Slippage varies by instrument. For the two contracts most of our clients trade:
ES (E-mini S&P 500) — tick size 0.25 points - Normal market: 0–1 tick (0–0.25 points) - Volatile market: 1–3 ticks (0.25–0.75 points) - News event: 4–10+ ticks
NQ (E-mini NASDAQ-100) — larger point moves per tick - Normal market: 1–2 points - Volatile market: 5–10 points - News event: 10+ points
These ranges are generalizations based on typical conditions. Expect the upper end of each range (or beyond) on days with surprise news, heavy positioning around the open/close, or sudden liquidity drops.
If you're trading a prop firm account, slippage behavior can feel heavier than it would on a live cash account. That's because prop firm simulators often apply fill prices that are less favorable than the actual exchange price — it's simply how those platforms are built. Expect this as part of the prop trading environment; it's not a bug in NinjaTrader and not something Vector can adjust.
Slippage is an inherent part of live trading — there's no universal way to eliminate it. The one variable technically under your control is contract size, but we generally recommend against adjusting it reactively.

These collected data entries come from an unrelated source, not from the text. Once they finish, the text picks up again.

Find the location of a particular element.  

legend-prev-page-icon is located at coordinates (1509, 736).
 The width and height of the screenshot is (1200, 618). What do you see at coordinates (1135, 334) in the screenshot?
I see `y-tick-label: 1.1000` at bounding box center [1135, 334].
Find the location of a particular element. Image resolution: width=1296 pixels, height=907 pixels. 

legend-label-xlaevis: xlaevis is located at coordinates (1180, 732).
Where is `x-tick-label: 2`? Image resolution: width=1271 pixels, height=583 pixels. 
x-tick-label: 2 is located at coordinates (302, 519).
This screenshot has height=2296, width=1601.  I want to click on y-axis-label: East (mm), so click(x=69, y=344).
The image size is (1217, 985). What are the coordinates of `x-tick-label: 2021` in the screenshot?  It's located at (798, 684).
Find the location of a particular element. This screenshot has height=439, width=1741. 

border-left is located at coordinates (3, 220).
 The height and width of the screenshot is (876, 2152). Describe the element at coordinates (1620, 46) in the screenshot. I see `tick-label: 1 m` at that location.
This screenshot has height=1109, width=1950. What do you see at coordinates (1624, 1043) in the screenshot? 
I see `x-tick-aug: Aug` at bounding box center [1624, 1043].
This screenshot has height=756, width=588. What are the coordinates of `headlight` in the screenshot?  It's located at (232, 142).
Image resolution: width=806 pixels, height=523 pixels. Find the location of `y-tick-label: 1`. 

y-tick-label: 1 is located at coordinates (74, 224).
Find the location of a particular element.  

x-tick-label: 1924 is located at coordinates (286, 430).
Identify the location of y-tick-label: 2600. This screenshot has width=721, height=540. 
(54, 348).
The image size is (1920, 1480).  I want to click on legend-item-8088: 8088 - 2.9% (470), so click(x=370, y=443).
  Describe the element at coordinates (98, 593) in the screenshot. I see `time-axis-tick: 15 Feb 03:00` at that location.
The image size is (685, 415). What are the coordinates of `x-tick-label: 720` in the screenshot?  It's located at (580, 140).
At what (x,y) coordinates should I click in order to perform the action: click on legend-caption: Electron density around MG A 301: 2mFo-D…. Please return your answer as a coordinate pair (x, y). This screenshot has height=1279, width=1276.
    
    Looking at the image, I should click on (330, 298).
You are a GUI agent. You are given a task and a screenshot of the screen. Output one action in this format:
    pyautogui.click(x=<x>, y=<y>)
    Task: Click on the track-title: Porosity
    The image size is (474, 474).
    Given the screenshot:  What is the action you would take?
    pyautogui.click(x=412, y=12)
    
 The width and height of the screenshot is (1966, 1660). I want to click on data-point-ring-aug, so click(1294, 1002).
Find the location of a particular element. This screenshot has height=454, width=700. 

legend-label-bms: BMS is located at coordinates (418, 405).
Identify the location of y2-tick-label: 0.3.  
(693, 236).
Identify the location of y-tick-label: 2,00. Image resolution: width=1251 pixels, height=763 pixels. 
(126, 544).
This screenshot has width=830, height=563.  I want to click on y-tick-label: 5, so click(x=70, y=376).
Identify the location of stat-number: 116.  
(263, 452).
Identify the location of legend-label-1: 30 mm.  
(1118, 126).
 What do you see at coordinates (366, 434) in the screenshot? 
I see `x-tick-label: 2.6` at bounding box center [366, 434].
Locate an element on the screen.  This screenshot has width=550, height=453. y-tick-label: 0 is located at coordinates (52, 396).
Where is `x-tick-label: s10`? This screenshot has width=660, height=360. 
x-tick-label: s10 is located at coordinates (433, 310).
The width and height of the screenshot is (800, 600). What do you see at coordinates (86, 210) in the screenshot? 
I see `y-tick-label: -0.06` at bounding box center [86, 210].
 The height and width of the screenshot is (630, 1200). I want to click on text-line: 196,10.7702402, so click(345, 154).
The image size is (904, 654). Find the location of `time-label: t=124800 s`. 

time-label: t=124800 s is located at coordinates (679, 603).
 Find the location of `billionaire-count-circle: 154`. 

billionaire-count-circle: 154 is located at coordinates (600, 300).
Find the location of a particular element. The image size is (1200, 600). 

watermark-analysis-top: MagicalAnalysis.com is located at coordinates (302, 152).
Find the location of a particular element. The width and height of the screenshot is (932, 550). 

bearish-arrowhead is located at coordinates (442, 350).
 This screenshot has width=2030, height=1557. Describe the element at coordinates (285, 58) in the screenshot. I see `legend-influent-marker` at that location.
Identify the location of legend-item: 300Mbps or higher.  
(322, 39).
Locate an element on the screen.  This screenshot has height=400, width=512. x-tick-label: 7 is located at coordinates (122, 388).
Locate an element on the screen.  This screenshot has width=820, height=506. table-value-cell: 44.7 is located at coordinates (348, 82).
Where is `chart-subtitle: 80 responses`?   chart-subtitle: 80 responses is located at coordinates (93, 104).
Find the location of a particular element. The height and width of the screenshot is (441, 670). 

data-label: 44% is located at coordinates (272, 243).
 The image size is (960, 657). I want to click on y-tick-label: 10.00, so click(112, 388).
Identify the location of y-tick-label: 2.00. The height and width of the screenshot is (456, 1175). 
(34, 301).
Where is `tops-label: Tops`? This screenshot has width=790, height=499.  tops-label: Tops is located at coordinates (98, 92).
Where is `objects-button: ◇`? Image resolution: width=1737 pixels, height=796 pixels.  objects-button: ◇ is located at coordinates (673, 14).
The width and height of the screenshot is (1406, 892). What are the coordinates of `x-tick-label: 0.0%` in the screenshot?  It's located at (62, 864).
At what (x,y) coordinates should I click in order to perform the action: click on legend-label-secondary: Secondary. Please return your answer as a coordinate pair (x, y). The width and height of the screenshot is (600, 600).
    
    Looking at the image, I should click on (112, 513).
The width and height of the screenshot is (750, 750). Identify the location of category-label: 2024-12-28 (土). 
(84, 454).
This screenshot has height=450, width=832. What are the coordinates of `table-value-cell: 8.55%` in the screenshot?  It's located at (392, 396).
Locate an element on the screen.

If you're more hands-on and experienced, you can at your own discretion and risk choose to stand aside on days you expect to be unusually volatile, or run a smaller size on those sessions. Just keep in mind:
Our strategies are tested across volatile and calm market conditions — including news days — before being released. The signals and sizing logic already account for the fact that slippage exists. Constantly tweaking contract size or manually skipping sessions can compound over time and materially change your results, often in the direction you weren't hoping for.
If you're not a hands-on client, the best approach is to let the strategy run as delivered and accept slippage as a normal cost of doing business.
Occasional slippage within the ranges above is expected. Contact Vector support through a ticket if you see repeated, extreme divergences between signal price and fill price that persist across multiple sessions — our team can review logs on your behalf to confirm whether something unusual is going on (prop firm outage, data feed issue, etc.) or whether it's normal market behavior.
Slippage is a market reality, not a problem with the Vector strategy. Typical ranges vary by instrument — tighter on ES, wider on NQ, and consistently a bit heavier on prop firm accounts than on live cash accounts. There is no universal way to minimize it, and attempts to do so by overriding the strategy (skipping sessions, changing contract size on the fly) can do more harm than good. Let the strategies run as designed, and if you observe persistently unusual fill behavior, open a support ticket.